| HN Mirror

Y	Hacker News new \| ask \| show \| jobs

by traverseda 1229 days ago

I think that they might have fixed it. I noted this as a problem with earlier meilisearch releases as well, but reading through the documentation it looks like they don't require the entire index to be in memory any more, allowing it to be a memory mapped file.

https://docs.meilisearch.com/learn/advanced/storage.html#lmd...

>For the best performance, it is recommended to provide the same amount of RAM as the size the database takes on disk, so all the data structures can fit in memory.

> [...]

>It is important to note that there is no reliable way to predict the final size of a database. This is true for just about any search engine on the market—we're just the only ones saying it out loud.

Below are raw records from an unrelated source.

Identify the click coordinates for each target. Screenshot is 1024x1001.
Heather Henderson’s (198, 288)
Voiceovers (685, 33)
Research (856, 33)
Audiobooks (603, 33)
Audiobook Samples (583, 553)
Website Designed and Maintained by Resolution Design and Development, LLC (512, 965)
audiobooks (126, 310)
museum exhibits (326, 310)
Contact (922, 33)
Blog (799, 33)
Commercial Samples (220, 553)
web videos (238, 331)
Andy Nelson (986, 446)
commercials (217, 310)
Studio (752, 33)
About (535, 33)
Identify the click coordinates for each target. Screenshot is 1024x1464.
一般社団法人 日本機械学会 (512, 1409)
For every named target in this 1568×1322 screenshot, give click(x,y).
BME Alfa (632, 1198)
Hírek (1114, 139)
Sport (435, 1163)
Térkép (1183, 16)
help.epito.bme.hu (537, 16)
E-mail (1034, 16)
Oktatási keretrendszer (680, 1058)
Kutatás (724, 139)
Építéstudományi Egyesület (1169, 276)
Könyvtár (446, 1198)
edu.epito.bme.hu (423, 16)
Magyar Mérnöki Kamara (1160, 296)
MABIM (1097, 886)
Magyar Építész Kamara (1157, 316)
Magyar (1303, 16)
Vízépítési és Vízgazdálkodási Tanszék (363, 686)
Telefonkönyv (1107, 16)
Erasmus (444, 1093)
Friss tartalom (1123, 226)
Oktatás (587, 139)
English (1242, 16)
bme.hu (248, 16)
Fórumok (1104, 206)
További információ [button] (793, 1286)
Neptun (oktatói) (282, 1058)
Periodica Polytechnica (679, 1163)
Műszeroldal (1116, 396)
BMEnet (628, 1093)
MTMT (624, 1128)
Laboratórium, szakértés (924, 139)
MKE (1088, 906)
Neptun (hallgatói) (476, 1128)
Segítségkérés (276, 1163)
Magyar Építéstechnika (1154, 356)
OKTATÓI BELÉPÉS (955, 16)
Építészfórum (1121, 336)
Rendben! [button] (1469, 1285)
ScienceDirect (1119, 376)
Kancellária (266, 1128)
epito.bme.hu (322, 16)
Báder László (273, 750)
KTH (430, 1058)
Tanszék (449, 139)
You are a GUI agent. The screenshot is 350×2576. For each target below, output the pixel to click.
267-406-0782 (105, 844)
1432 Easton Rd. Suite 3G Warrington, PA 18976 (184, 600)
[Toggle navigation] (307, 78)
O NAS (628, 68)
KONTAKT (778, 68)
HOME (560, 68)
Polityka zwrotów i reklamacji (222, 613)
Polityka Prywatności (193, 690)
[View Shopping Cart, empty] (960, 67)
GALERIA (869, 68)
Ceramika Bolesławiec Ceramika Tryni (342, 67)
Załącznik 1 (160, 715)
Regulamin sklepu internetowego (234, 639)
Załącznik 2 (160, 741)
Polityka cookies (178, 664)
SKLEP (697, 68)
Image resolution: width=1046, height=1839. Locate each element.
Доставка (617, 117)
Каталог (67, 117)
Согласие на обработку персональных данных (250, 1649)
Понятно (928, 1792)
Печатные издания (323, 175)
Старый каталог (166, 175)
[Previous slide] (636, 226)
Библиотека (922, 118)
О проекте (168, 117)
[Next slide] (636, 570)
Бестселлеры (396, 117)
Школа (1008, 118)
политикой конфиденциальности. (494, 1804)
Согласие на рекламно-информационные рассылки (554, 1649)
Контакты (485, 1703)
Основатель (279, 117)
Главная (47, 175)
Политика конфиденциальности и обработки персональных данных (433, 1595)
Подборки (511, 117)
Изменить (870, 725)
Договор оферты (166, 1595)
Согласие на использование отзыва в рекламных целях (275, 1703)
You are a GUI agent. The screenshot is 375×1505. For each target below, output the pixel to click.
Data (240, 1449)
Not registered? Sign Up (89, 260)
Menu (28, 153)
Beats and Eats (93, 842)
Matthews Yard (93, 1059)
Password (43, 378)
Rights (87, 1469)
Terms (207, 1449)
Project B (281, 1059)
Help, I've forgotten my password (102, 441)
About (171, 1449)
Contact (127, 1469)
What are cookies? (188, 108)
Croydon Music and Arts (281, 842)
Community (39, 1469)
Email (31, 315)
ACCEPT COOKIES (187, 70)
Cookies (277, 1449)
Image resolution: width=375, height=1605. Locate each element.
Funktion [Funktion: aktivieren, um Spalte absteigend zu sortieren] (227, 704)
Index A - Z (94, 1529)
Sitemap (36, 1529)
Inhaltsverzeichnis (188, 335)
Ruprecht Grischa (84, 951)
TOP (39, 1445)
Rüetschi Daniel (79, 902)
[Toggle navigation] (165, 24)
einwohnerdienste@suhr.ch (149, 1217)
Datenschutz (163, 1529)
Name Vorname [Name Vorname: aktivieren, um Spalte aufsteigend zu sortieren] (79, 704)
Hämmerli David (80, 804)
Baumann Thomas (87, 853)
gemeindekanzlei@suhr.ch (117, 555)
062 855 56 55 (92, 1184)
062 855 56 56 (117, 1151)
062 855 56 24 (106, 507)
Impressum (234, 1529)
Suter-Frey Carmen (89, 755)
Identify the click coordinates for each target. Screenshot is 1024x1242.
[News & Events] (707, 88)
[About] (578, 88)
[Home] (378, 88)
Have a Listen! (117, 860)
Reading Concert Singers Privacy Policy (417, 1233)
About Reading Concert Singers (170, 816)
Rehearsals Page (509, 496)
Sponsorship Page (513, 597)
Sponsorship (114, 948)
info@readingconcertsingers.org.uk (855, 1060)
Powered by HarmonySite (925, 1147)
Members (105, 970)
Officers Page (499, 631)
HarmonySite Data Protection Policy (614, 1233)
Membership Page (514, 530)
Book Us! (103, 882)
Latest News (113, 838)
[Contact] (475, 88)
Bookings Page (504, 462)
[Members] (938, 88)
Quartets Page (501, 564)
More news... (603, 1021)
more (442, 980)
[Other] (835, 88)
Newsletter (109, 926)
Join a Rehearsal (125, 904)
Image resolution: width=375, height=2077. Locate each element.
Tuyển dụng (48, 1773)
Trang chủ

Looks like a 10MB document is taking ~200MB, from their docs. I don't think that scales linearly though, since it's a reverse index it is going to scale based on the number of unique words it finds, with each document adding a bit on top of that. You'd expect it to have a pretty big index to cover common english words, and then each document adds a bit on top of that.

Definitely seems like somewhere they could make some improvements though. Some transparent compression could probably help, and with zstd's dictionary feature it can be fine tuned to the data they're actually seeing.

Not about to replace xapian in kiwix (offline wikipedia reader) any time soon, I think.